Task requirements: Show all lines below holding the string "Siyasileri".

─── Material provided ───

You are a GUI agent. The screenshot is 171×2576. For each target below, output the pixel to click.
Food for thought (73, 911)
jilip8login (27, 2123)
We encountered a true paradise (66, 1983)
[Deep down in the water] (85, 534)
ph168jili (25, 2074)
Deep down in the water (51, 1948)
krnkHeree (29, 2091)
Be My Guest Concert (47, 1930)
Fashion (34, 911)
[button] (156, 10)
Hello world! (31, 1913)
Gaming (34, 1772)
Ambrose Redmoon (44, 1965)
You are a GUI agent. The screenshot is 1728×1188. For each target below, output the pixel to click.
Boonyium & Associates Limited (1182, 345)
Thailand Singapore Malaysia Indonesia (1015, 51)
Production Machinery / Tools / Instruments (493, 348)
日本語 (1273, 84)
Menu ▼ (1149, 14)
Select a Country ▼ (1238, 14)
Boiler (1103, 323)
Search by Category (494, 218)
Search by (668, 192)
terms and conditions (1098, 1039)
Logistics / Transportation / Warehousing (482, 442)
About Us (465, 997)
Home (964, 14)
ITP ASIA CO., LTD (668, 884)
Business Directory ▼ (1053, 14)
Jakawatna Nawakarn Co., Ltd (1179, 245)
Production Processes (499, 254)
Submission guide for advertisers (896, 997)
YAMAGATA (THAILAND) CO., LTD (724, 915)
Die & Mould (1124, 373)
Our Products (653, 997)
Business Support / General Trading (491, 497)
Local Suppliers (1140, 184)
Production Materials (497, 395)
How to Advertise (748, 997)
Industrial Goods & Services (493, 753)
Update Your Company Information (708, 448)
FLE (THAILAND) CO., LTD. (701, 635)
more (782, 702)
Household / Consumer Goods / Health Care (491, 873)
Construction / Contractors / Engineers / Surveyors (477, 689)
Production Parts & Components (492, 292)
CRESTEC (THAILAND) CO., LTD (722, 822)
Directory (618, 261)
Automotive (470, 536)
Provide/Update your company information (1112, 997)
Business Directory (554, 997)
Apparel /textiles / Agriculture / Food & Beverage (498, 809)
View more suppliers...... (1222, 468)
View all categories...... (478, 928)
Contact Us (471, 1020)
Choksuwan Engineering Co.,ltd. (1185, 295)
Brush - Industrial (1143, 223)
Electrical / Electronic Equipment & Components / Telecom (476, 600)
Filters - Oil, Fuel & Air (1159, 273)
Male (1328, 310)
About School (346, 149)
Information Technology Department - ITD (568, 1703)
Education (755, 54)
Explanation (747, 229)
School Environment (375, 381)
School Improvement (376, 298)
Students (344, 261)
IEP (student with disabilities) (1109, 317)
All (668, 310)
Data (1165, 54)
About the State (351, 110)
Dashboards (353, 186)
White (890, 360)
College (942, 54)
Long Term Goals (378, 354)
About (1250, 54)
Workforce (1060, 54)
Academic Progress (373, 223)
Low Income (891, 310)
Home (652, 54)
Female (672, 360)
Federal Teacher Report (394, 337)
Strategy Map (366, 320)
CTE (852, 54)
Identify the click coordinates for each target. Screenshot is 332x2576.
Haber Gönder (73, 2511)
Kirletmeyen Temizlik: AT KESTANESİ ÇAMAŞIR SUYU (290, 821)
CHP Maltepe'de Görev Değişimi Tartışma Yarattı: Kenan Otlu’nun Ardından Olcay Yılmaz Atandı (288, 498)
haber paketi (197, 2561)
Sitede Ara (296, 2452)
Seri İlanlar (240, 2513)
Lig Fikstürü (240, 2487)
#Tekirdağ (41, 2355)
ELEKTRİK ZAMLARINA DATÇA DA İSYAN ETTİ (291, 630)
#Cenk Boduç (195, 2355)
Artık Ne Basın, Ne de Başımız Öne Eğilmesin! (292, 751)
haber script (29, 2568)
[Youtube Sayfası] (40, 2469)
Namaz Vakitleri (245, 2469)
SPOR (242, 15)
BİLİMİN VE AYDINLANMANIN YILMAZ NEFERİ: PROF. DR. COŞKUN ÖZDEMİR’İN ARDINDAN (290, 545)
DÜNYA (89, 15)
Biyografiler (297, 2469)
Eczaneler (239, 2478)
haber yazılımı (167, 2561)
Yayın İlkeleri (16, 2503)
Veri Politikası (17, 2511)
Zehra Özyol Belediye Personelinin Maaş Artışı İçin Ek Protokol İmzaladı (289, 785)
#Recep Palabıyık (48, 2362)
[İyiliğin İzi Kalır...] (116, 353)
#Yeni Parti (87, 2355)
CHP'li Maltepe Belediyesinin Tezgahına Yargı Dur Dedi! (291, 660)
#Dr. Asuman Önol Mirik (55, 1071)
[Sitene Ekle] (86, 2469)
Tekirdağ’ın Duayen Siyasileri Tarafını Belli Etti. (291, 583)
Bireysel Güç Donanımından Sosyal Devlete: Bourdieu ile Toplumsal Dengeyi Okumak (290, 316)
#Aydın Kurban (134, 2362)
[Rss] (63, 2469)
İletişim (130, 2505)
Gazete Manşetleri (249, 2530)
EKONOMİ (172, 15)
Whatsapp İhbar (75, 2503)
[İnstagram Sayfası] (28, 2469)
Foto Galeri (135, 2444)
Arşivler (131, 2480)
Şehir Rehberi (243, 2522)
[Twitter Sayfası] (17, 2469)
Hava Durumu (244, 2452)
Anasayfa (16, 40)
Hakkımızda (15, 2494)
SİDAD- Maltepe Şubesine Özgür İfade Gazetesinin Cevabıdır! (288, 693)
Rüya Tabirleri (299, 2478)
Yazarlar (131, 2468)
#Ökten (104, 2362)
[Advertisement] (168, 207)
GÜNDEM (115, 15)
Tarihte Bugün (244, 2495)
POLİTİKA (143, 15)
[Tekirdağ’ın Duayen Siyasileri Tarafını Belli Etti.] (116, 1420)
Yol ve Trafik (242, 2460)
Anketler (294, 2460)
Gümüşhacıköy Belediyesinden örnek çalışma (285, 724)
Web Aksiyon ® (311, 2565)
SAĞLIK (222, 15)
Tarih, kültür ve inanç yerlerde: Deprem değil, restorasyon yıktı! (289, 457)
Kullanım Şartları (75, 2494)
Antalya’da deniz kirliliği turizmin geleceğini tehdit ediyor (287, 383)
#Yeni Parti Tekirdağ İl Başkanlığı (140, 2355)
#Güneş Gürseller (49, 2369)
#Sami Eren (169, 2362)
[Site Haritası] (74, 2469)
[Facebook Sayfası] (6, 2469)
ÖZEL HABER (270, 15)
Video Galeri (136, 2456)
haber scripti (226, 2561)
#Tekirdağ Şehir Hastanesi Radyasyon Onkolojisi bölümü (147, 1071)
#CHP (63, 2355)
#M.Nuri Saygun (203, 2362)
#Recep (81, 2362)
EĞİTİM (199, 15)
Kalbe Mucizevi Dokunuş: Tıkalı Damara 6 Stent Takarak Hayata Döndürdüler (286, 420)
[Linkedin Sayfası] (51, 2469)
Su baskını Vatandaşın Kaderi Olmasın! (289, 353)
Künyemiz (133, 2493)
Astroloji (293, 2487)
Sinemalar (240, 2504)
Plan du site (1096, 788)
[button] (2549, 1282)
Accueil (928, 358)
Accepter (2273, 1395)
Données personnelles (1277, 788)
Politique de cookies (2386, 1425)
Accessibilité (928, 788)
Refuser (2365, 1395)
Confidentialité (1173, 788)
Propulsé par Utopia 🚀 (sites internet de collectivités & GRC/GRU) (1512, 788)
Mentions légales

───

Finished exercise:
Tekirdağ’ın Duayen Siyasileri Tarafını Belli Etti. (291, 583)
[Tekirdağ’ın Duayen Siyasileri Tarafını Belli Etti.] (116, 1420)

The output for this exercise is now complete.